Os uruguaios têm tanta certeza de que o cantor nasceu no país que, em 2003, seu governo propôs à Organização das Nações Unidas para a Educação e Cultura (Unesco), que a voz de Gardel fosse gravada no Programa Memória do Mundo da entidade. Propôs e foi atendido. O cantor e ator (atuou em onze filmes da Paramount, sendo “El dia que me quieras” o mais célebre deles, rodado em 1935, pouco antes da sua morte), todavia, adotou, no início de carreira, o nome artístico de “El Morocho Del Abasto” com o qual se consagrou, sendo, também, chamado com frequência de “El Zorzal Criollo”.

Escrevi muito sobre Carlos Gardel e, para tanto, fiz, há já bom tempo, criteriosa pesquisa sobre sua vida e carreira. Em 1985, no cinqüentenário de sua morte, fiz extensa matéria, publicada na página 48 do jornal Correio Popular de Campinas, na edição de 1º de setembro daquele ano (um domingo). Na ocasião, foram prestadas centenas de homenagens a esse ídolo transnacional, que se sentia argentino, mas que era (e é) reverenciado em toda a América Latina.

Os “gardelófilos” da minha cidade (entre os quais me incluo, como apreciador de tango que sou), também renderam tributo à memória do cantor e ator. Como parte de extensa programação, por exemplo, o Museu da Imagem e do Som (MIS) de Campinas exibiu, no Teatro Castro Mendes, o filme “Tango Bar”, dirigido por John Renhard, e protagonizado, logicamente, pelo homenageado, pontilhando um elenco dos mais qualificados.

Muito se tem escrito sobre a necessidade das pessoas simples de criarem ídolos, não importa se do cinema, dos esportes, do show business ou se da música popular. A explicação mais plausível que li é a que afirma que esse procedimento é uma espécie de “projeção” dos anseios dos que idolatram tais personalidades, como compensação para os fracassos e o anonimato de suas vidas. É possível.
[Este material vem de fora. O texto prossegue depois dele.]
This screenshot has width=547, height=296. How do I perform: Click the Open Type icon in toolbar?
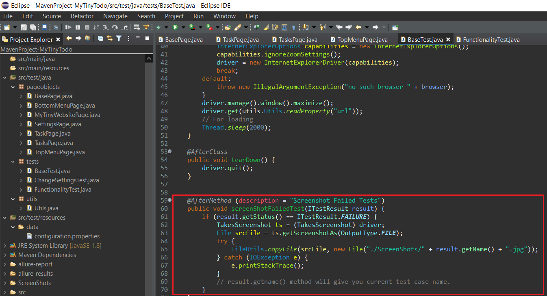click(x=228, y=27)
Num passado remoto, os idolatrados eram, na maioria dos casos, aventureiros, boêmios e menestréis vagabundos, que não paravam em lugar algum e cuja liberdade excitava a imaginação popular. Daí figuras como François Villon, o poeta-bandoleiro francês; o português José Maria Du Bocage e o baiano Gregório de Mattos Guerra, por exemplo, terem sido ídolos em suas épocas, embora perseguidos pelas autoridades civis e eclesiásticas. E amanhã, quais serão os ídolos? Voltarão a ser os poetas? Serão os escritores? (quem nos dera!) Como saber? Voltarei ao tema.